Records excerpted from a collection:
START
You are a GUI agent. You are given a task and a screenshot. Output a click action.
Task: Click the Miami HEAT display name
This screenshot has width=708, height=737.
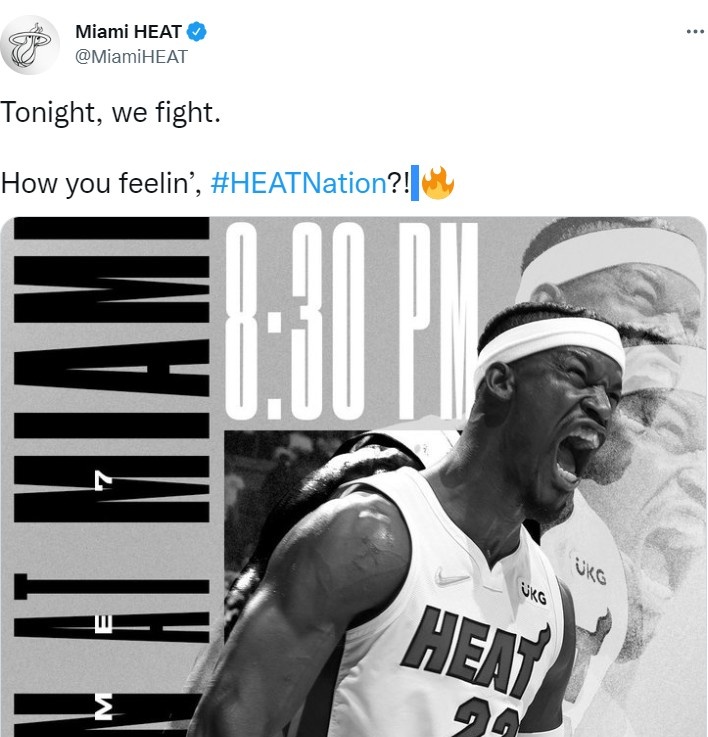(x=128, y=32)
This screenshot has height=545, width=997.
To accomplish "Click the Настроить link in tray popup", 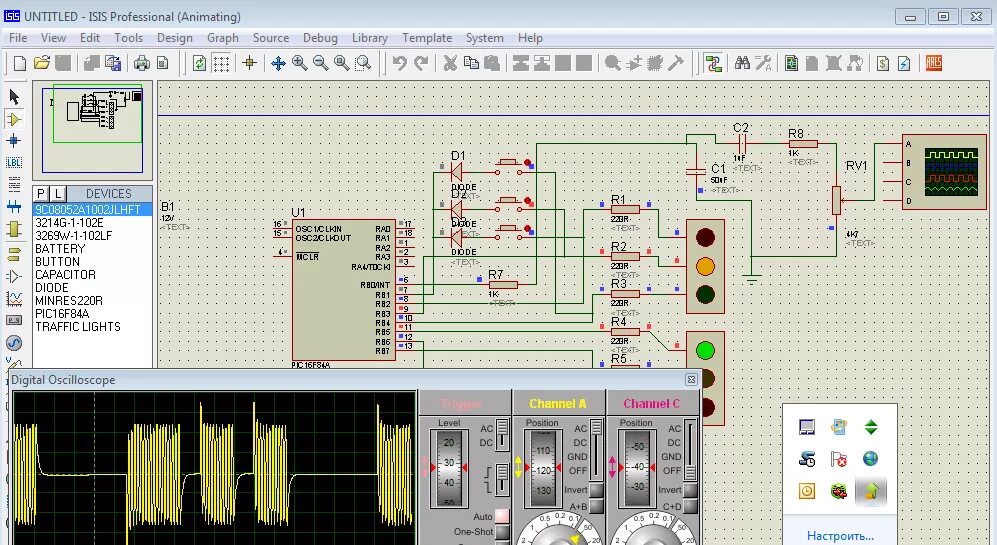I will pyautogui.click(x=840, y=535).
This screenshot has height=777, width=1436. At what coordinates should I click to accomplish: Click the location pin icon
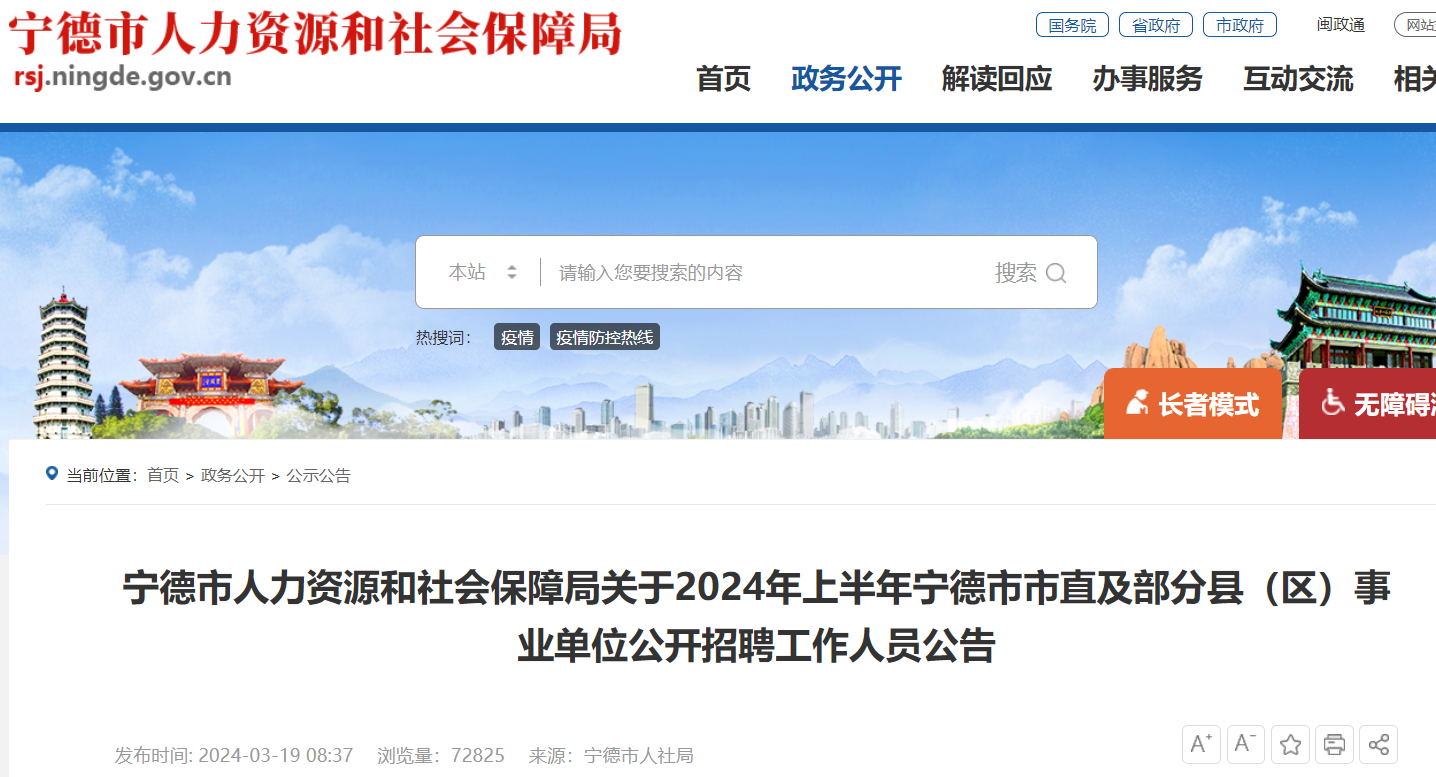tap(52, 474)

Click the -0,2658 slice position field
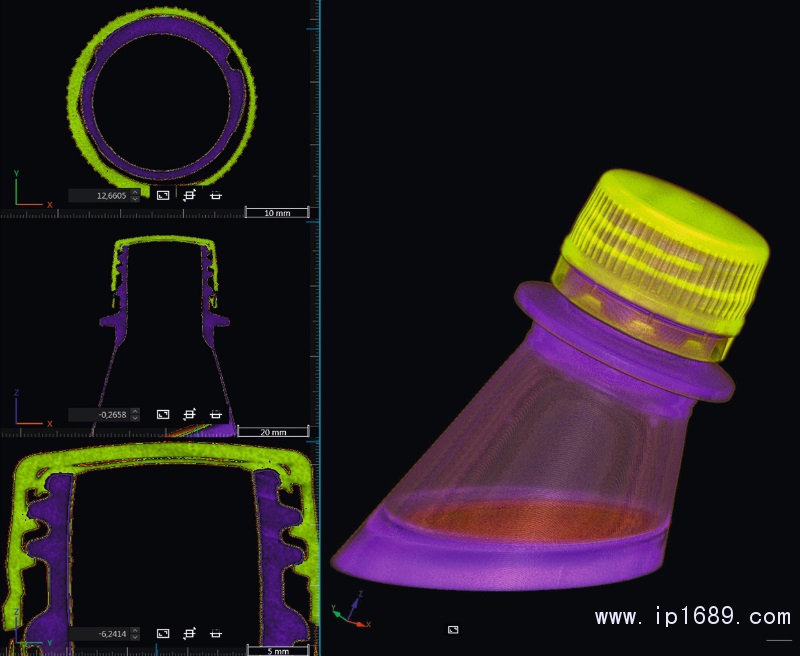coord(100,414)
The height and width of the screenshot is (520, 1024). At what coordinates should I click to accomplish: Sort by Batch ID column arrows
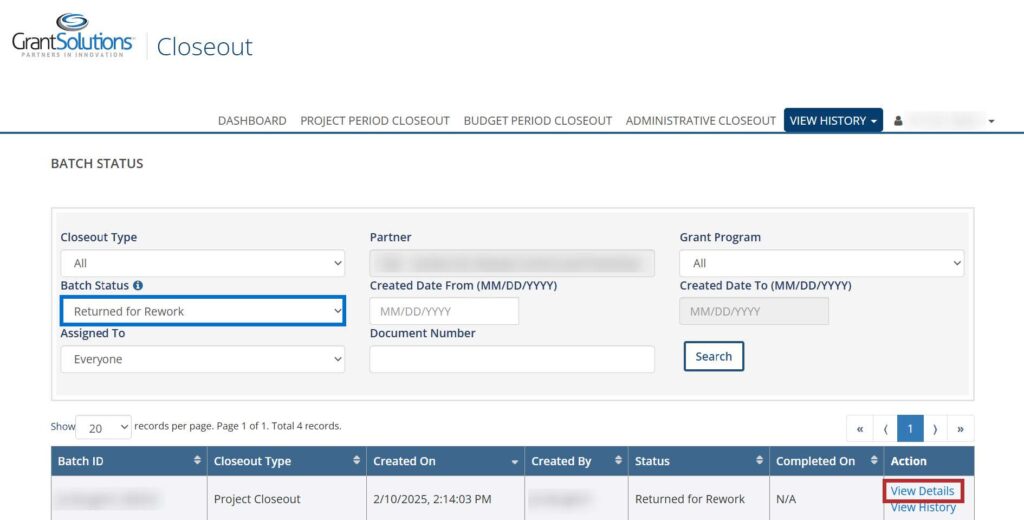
END
WHAT NEEDS TO BE DONE: Reproduce the entries above word for word, from the line containing "This screenshot has height=777, width=1436." through the end of the entries, and leave the pictures out of your answer.

ANSWER TO THIS TASK:
This screenshot has height=777, width=1436. At what coordinates should I click to accomplish: Click the location pin icon
tap(52, 474)

Click the -0,2658 slice position field
coord(100,414)
The height and width of the screenshot is (520, 1024). At what coordinates should I click to accomplish: Sort by Batch ID column arrows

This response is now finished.